Copy out the records word for word from the line with "Screen dimensions: 1314x924" up to and including the line with "Looking at the screenshot, I should [180, 141].", and nothing else.

Dataset rows →
+-------+
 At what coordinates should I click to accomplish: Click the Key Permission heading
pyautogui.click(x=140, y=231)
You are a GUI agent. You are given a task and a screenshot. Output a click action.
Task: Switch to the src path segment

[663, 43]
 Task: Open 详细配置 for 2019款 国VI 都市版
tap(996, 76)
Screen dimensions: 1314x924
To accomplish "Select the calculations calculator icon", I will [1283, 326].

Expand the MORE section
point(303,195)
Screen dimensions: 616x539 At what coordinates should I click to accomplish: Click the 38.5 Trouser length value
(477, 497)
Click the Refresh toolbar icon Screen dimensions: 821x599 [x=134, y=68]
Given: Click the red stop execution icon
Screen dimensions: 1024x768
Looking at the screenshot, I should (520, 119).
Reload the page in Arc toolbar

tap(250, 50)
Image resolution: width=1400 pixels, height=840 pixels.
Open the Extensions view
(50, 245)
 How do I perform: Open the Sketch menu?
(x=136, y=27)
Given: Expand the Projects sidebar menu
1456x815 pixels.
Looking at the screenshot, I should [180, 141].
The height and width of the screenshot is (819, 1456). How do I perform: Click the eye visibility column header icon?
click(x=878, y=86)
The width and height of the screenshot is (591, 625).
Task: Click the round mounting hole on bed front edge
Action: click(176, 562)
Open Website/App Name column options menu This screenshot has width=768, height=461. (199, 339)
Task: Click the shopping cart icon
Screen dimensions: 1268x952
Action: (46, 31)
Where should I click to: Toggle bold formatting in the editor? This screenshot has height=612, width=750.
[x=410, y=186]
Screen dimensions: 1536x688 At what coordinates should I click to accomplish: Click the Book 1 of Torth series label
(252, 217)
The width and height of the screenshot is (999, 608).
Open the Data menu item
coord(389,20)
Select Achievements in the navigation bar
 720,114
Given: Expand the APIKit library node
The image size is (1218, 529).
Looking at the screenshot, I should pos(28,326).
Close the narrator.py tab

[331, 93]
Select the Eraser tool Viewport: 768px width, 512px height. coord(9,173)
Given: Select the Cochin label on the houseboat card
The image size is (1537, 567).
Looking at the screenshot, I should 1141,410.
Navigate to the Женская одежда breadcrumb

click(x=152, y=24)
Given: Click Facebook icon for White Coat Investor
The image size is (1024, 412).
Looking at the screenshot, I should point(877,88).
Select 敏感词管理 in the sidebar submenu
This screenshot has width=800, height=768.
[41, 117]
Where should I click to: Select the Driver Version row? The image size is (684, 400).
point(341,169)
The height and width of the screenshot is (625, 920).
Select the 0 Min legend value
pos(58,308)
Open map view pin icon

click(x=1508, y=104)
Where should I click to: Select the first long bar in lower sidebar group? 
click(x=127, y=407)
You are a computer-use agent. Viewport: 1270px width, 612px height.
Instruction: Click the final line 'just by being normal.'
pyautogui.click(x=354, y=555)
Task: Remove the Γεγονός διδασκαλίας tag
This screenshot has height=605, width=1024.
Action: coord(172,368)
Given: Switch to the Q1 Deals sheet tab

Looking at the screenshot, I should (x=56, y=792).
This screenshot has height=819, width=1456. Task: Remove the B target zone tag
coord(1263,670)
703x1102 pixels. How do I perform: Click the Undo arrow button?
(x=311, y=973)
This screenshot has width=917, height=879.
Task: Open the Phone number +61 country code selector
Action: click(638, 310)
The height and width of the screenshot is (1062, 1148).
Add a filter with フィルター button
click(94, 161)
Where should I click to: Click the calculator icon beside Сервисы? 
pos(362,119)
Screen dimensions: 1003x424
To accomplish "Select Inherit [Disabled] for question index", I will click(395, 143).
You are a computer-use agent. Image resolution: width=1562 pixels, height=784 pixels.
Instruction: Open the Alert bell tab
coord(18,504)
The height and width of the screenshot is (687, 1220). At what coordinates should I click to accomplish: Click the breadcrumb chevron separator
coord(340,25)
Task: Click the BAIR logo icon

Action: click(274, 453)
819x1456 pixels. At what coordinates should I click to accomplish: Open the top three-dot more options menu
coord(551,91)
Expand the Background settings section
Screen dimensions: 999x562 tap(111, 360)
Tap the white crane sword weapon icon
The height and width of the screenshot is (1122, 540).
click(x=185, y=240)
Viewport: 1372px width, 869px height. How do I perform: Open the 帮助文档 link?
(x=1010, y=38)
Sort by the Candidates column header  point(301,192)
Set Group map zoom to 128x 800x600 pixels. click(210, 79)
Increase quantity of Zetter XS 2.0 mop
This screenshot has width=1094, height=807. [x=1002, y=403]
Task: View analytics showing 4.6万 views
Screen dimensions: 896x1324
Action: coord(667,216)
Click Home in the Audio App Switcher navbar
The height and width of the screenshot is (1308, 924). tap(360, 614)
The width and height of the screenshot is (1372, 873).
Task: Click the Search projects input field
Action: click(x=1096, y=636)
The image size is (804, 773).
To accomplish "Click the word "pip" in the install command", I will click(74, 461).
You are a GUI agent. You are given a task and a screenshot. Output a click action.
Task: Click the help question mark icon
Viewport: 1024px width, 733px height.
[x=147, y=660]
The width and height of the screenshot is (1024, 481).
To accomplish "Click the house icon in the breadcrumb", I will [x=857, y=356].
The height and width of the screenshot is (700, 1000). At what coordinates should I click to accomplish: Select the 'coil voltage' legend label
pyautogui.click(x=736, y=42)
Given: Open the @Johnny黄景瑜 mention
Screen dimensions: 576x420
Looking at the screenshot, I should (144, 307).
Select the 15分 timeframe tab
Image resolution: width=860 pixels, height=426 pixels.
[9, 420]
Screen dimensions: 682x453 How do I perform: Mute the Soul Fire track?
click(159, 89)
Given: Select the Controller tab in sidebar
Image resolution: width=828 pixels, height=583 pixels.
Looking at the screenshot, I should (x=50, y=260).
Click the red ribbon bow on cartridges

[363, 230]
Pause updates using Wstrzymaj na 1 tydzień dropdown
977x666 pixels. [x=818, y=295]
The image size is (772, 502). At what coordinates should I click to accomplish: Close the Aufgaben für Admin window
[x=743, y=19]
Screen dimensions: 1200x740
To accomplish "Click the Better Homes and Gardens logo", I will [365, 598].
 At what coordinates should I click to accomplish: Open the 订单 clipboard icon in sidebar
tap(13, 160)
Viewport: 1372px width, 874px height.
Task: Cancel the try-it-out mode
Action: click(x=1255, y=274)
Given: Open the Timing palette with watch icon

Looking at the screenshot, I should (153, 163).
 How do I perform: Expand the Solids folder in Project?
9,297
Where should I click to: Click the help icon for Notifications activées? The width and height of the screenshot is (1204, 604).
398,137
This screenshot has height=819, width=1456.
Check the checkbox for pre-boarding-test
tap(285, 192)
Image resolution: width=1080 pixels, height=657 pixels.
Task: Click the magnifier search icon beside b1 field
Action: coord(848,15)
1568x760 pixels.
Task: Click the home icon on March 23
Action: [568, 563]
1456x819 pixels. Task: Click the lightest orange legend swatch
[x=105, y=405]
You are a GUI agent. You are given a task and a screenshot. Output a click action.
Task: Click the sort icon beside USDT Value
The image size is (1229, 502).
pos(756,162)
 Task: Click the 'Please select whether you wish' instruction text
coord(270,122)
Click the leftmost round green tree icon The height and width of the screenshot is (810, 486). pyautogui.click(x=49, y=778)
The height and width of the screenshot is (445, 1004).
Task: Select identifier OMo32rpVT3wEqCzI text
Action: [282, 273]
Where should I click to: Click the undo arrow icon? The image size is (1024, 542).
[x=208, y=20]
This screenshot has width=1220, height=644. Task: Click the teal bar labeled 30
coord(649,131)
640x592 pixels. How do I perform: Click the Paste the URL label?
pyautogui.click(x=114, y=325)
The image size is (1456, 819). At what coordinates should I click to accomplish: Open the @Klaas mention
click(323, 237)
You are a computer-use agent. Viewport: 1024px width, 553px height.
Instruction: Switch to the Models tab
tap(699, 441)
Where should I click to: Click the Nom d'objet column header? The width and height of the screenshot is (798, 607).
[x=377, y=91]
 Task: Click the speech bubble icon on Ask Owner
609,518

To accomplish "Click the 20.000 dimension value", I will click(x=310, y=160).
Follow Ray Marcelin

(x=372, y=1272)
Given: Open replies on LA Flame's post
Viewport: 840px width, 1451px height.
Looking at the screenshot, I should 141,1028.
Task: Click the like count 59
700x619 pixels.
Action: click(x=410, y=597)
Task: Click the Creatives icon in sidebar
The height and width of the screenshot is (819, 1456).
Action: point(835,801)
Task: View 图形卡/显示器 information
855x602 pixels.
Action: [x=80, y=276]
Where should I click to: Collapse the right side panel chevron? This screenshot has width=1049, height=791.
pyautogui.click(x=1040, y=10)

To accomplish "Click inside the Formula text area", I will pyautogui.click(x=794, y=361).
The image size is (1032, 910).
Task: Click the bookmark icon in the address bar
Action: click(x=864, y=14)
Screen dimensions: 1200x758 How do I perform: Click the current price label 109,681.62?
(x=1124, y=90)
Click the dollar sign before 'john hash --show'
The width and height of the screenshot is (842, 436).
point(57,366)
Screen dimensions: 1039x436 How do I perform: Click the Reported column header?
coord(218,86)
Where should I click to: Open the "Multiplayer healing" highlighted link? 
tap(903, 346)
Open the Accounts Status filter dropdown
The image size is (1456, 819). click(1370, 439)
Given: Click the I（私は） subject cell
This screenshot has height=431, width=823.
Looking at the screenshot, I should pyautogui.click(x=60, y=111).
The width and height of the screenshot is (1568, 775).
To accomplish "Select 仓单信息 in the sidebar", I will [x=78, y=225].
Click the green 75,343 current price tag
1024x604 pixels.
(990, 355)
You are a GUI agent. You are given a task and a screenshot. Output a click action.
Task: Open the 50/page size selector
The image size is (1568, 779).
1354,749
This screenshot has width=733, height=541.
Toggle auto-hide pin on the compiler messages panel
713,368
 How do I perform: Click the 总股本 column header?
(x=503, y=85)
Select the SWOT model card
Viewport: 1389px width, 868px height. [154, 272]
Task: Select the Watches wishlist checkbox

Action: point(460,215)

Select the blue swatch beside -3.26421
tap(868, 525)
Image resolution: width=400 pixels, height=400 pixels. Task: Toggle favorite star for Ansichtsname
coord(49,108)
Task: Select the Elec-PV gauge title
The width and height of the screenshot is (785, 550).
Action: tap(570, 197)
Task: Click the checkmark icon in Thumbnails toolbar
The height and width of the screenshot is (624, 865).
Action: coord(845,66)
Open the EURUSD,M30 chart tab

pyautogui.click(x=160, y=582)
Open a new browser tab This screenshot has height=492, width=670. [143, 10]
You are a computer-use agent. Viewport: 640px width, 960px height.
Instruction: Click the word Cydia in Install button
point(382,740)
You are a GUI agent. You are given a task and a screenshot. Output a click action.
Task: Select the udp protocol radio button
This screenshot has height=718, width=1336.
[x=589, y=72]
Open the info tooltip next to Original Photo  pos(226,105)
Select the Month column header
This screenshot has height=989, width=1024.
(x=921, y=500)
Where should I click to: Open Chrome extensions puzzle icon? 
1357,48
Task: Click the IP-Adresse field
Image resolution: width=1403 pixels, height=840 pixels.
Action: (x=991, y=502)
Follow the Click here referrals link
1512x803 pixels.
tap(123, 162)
+-------+
Reply to the exercise →
Screen dimensions: 1314x924
To accomplish "Select the calculations calculator icon", I will [1283, 326].

Expand the MORE section
point(303,195)
Screen dimensions: 616x539 At what coordinates should I click to accomplish: Click the 38.5 Trouser length value
(477, 497)
Click the Refresh toolbar icon Screen dimensions: 821x599 [x=134, y=68]
Given: Click the red stop execution icon
Screen dimensions: 1024x768
Looking at the screenshot, I should (520, 119).
Reload the page in Arc toolbar

tap(250, 50)
Image resolution: width=1400 pixels, height=840 pixels.
Open the Extensions view
(50, 245)
 How do I perform: Open the Sketch menu?
(x=136, y=27)
Given: Expand the Projects sidebar menu
1456x815 pixels.
Looking at the screenshot, I should [180, 141].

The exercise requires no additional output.